Filled with outrage or scorn about the Bowling Green Massacre or the Nordstrom attack on Ivanka? While we’ve given our attention to these and other inanities, there’s serious stuff going on – very quietly. Here’s a couple:

  • Representative Lamar Smith, the Texas Republican who chairs the House Committee on Science, Space, and Technology, held a hearing titled “Making the E.P.A. Great Again.” Rep Smith’s plan to make the EPA great again is to replace their science advisory board with scientists employed by the industries it regulates.
  • The newly-appointed chairman of the Federal Communications Commission, Ajit Pai, is wasting no time attacking net neutrality. Net neutrality requires Internet service providers to deliver consumers equal access to all legal content and applications without favoring or blocking particular sources. The Internet has become, in effect, a public utility. It would be like the electricity provider slowing down your service because they made a deal with certain brands of appliances and you don’t have that brand.

It’s what we don’t know that’s really going to hurt.

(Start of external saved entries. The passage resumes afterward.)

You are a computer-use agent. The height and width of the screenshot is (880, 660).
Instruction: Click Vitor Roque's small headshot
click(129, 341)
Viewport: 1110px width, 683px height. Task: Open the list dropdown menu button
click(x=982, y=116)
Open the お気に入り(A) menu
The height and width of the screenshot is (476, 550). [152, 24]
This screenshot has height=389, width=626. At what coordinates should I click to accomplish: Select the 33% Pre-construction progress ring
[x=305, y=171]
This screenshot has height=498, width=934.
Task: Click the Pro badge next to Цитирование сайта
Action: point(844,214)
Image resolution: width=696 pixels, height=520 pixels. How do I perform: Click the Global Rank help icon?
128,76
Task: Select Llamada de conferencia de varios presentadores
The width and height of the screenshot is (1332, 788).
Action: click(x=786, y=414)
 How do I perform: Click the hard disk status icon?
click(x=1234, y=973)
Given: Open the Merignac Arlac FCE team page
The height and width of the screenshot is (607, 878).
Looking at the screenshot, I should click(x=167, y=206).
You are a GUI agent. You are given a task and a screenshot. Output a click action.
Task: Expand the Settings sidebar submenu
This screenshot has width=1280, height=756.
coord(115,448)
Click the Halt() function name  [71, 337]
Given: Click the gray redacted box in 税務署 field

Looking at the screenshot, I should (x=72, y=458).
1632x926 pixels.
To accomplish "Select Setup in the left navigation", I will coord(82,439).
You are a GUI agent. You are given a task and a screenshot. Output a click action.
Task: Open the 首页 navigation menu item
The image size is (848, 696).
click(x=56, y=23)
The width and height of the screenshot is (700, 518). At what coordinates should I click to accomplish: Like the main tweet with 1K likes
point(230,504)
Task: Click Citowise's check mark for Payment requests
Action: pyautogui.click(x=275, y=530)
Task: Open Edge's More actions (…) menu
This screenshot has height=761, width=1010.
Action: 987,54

A Little Behind in My Reading

Next year will mark the fiftieth anniversary of the massacre at My Lai. U.S. troops led by Lieutenant William L. Calley in 1968 burned the village in central Vietnam and murdered nearly 500 unarmed residents, mostly women, children and elderly. The Pentagon tried mightily to suppress the story, but a year-and-half later Seymour Hersh reported the story. My Lai was headline news for weeks. Lt. Calley became the face of everything wrong about the endless war in Vietnam that was killing 1,500 American soldiers every month. He was the only one convicted of any wrongdoing. The Vietnam misadventure sank the U.S. into a general moroseness for more than a decade. It took Ronald Reagan’s heroic invasion of and stirring victory over archenemy Grenada to make us feel good about ourselves again.

Seymour Hersh returned to Vietnam in 2015. Take some time to read his follow-up story more than four decades after the original.

It Wasn’t My Fault, Officer

Former Chicago Bulls star Dennis Rodman driving in the wrong direction? On Interstate 5? (“The Five” as they say in southern California.) On the Santa Ana Freeway in Orange County – home of Disneyland? In the carpool lane? Hard to imagine, I know. But Mr. Rodman had a good excuse. It was someone else’s fault. According to his attorney, “The driving error at night was due to poor sign placement.”

No word from the driver who swerved to avoid Rodman’s vehicle and crashed into a concrete barrier.

Evening in America

In 1967 the governor of California signed into law a bill effectively ending involuntary commitment of people suffering from mental disorders. At the time 22,000 Californians resided in state mental hospitals. Ten years earlier the number had been 37,500. These institutions were seen as dehumanizing. Involuntary commitment would now be restricted to those who were deemed as potentially dangerous to themselves or those around them. The commitment had to be sponsored by a family member and/or ordered by the court. A mentally-ill patient who refused treatment typically did not receive any at all. That governor won election to the presidency with a landslide victory in 1980.